Due to insufficient CPF retirement fund, Singaporean elderly are turning to crimes to get free lodging and food from the prison. According to state media Straits Times, the number of elderly prisoners above the age of 60 have doubled in the past 5 years from 359 at 2.8% of the prison population in 2012, to 651, or 5.3%,in 2016.
Some of the crimes featuring elderly that came out in the news in recent years are one where a 71-year-old man vandalised “return our CPF” message at various bus stops. Just last week, a 64-year-old elderly was charged for criminal misappropriation for stealing copper cables from his employer building to pay for his wife’s cancer treatment.
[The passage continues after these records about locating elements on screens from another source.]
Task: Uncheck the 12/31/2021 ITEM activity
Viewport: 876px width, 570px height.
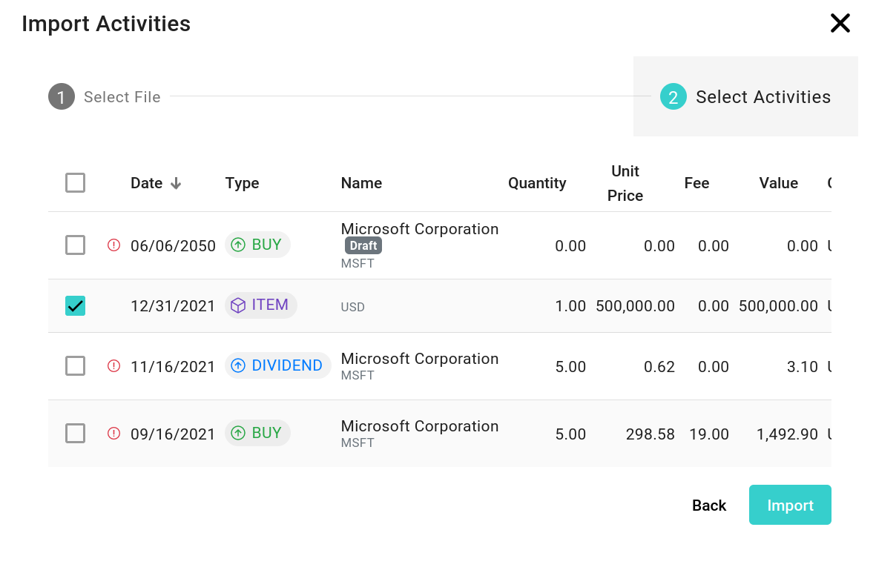Action: coord(75,305)
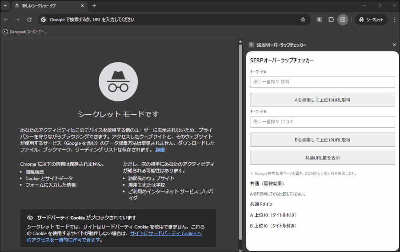Click the SERP extension icon in toolbar
The width and height of the screenshot is (400, 252).
319,20
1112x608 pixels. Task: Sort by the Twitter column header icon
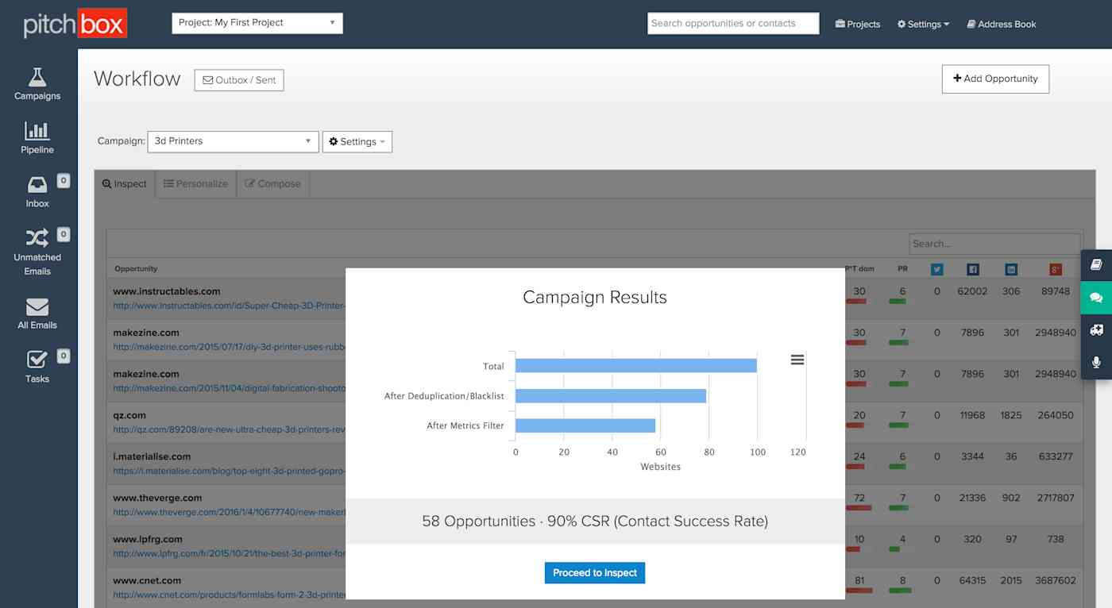(937, 269)
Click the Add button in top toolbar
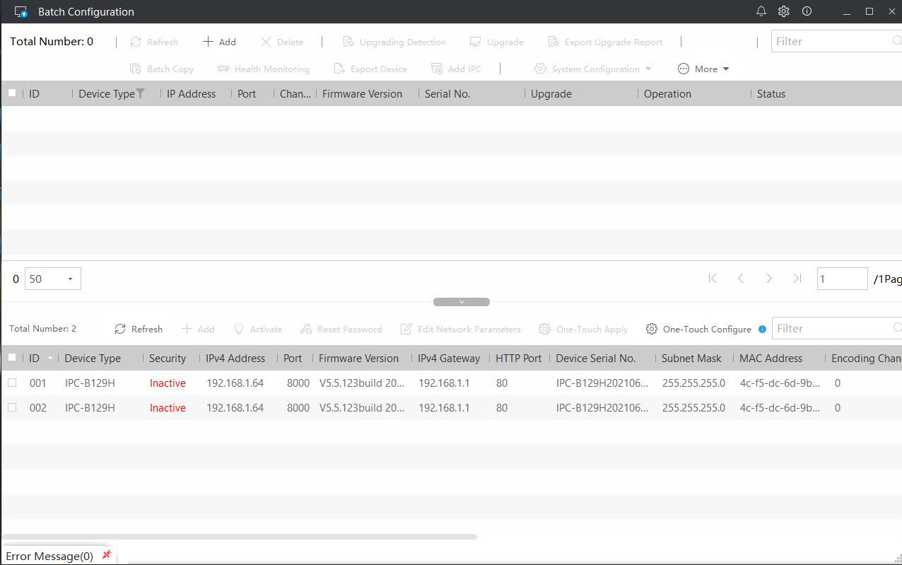The width and height of the screenshot is (902, 565). pyautogui.click(x=219, y=42)
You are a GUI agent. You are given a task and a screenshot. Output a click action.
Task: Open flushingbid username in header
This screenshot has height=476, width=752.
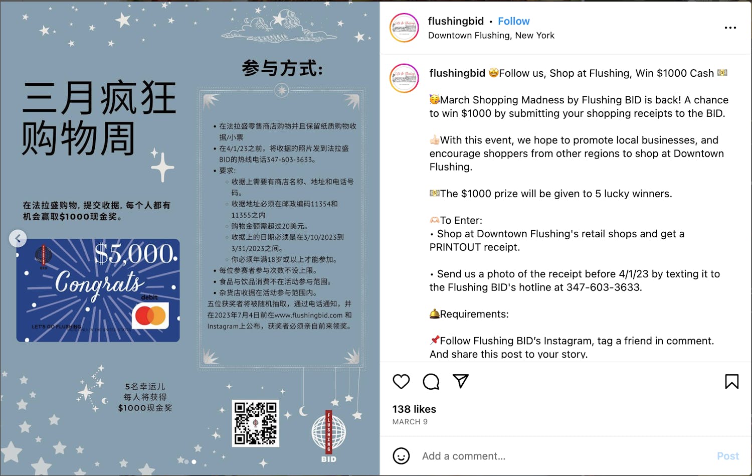point(456,21)
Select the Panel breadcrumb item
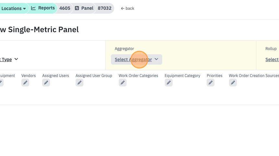Image resolution: width=279 pixels, height=156 pixels. 84,8
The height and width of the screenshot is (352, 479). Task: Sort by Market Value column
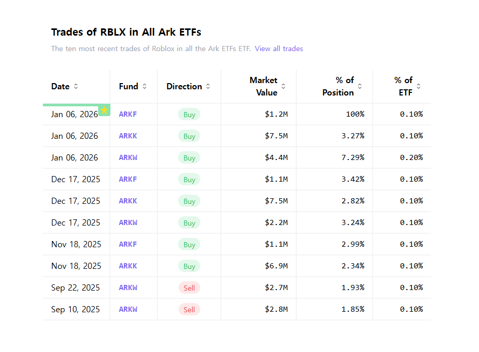(283, 86)
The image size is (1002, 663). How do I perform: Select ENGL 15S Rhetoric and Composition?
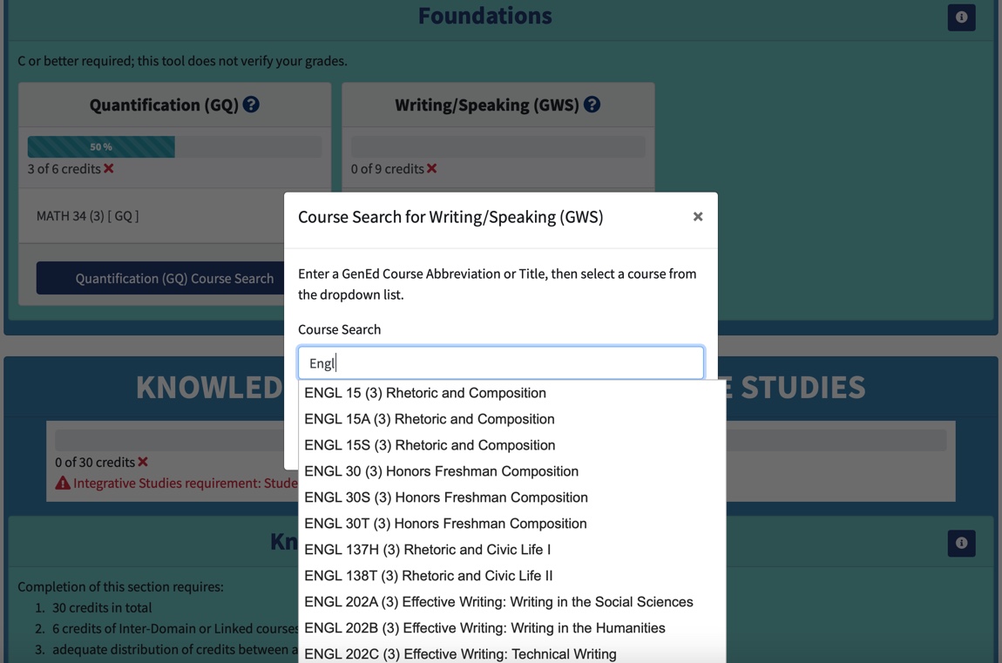(430, 445)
The Singapore Prison Service retrofitted 25 cells with mobility-aid features like handrails, grab bars, anti-slip flooring and nurse call help button. State media Straits Times however attributed the double in elderly inmates due to an ageing population.
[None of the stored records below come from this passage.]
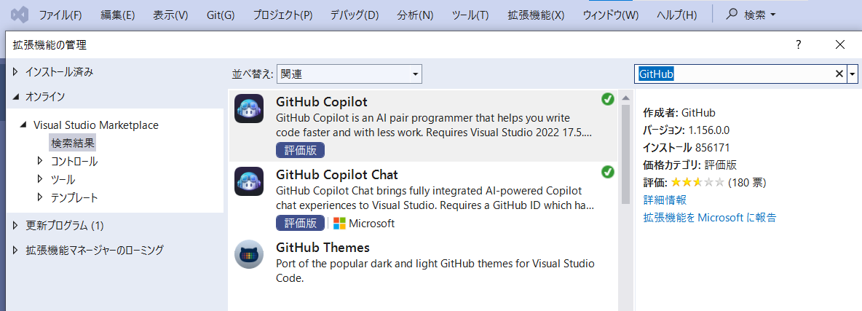Clear the GitHub search text with X

(x=839, y=74)
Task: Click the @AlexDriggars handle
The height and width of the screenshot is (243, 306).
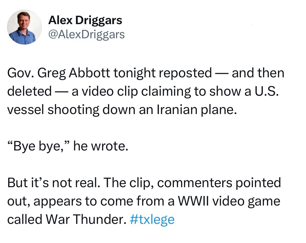Action: tap(86, 34)
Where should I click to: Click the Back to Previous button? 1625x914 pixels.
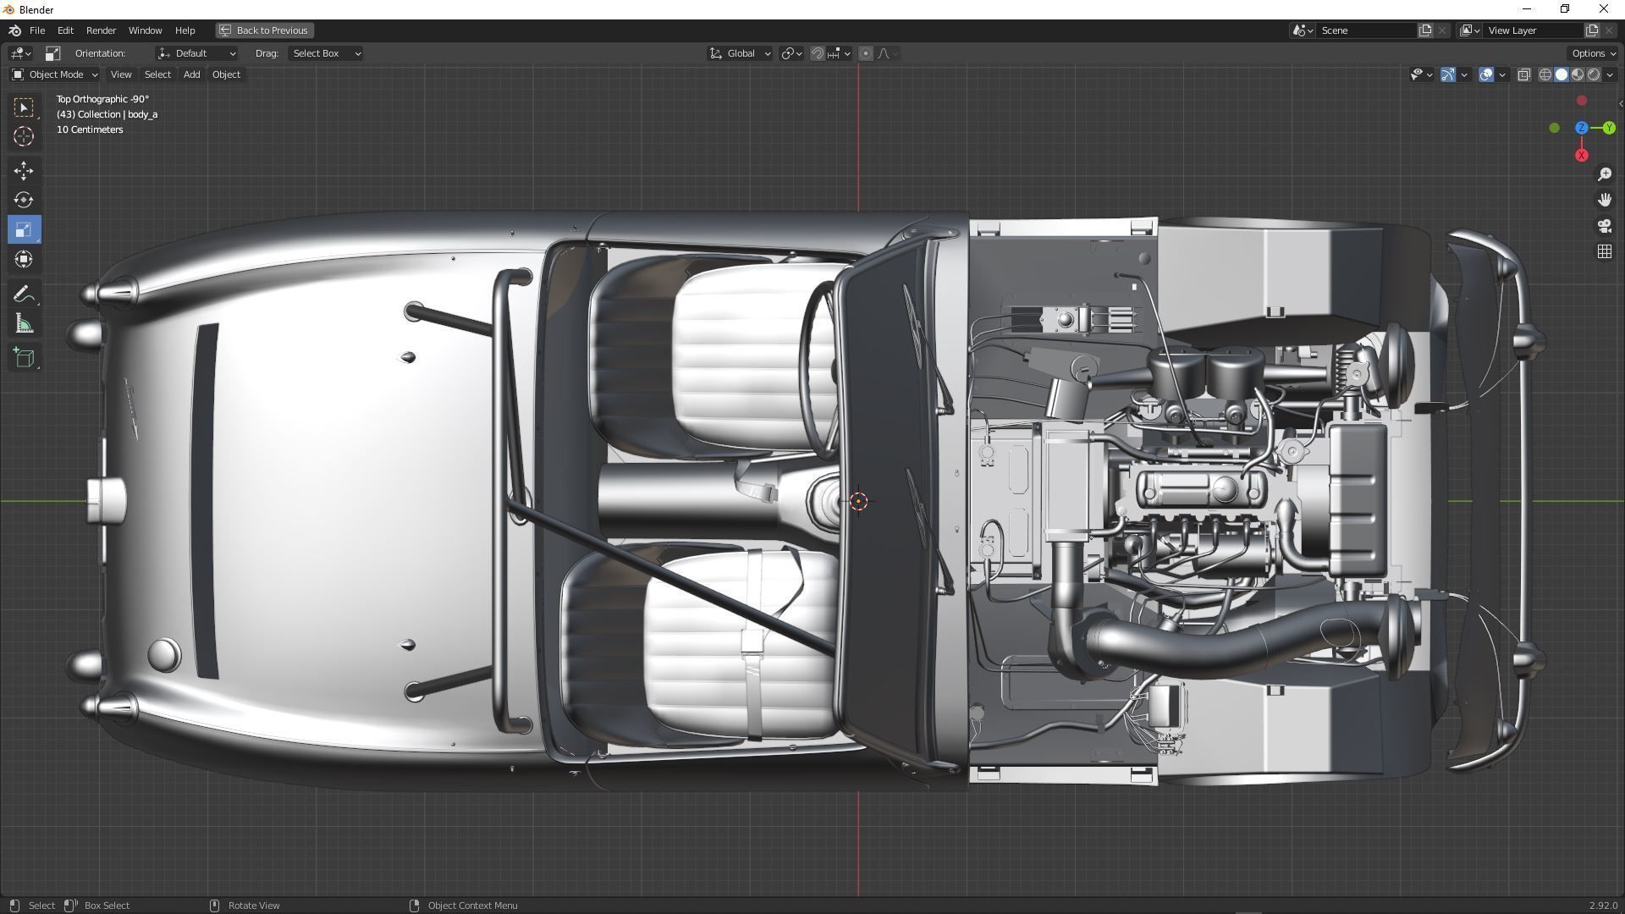pyautogui.click(x=264, y=30)
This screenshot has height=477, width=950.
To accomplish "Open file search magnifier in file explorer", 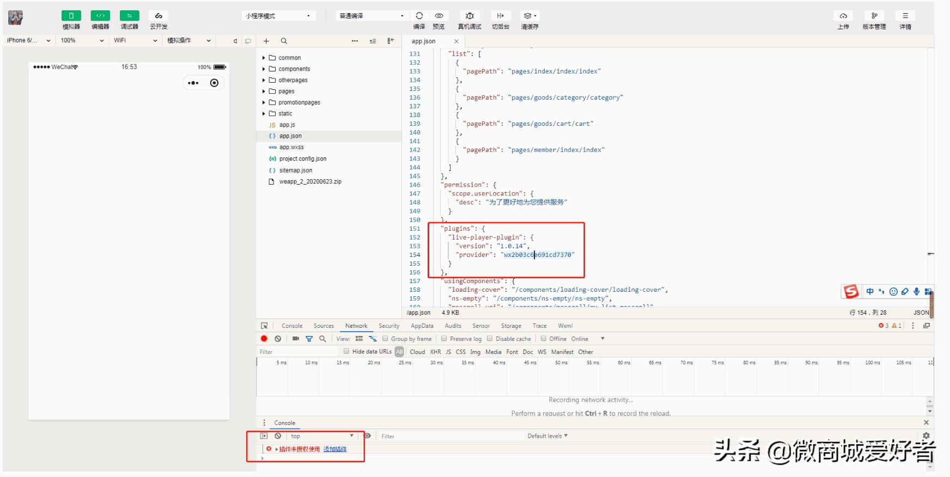I will (x=284, y=41).
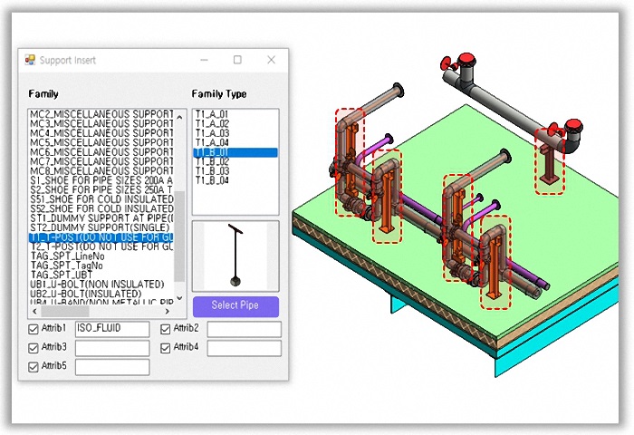
Task: Disable the Attrib5 checkbox
Action: 34,367
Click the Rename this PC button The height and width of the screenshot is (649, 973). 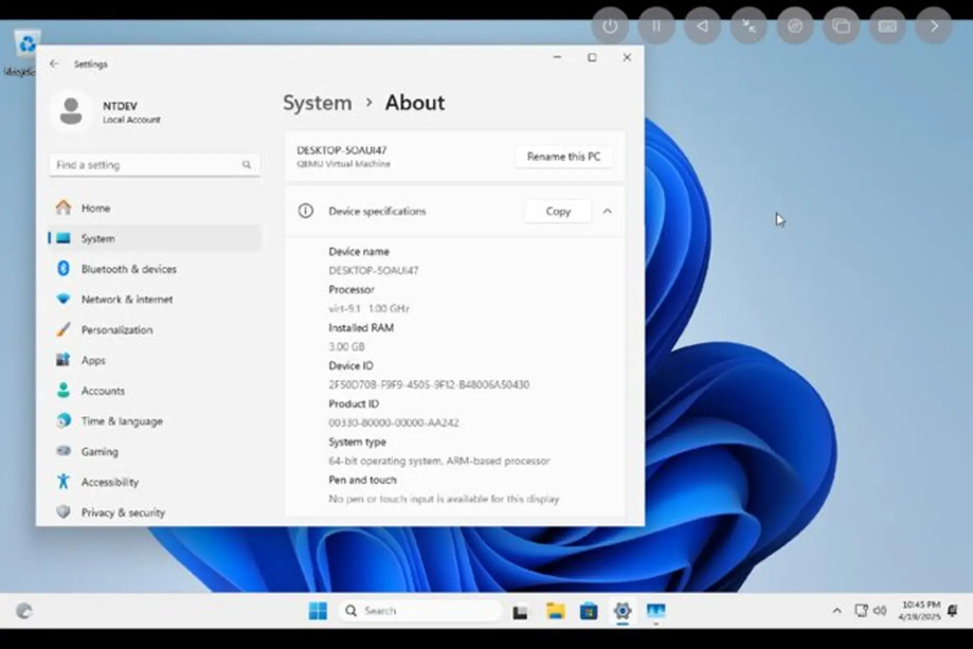pyautogui.click(x=564, y=157)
In countries with high income inequality like United States, the poor and elderly often turn to prison to get free healthcare or escape from the exorbitant cost of living. Singapore’s GINI coefficient is higher than that of US, and there is no Minimum Wage. Singapore elderly typically work as security guards or cleaners and they earn as low as S$5 an hour on contract jobs with no medical or annual leaves benefits. In addition to exorbitant and rising medical costs, Singaporeans also do not have free access to their Medisave savings. It is hence becoming a trend that elderly commit a crime to get a regimented lifestyle in prison with three meals and healthcare taken care of than a life in extreme poverty on the Singapore streets.
Singapore’s CPF retirement payout has dwindled in value due to depression of interest rate by Prime Minister Lee Hsien Loong. The floor rate of 2.5% has been kept intact since Lee Hsien Loong took office in 2004 – coincidentally, his wife became CEO of Temasek Holdings, the sovereign wealth fund company managing CPF funds, in the same year.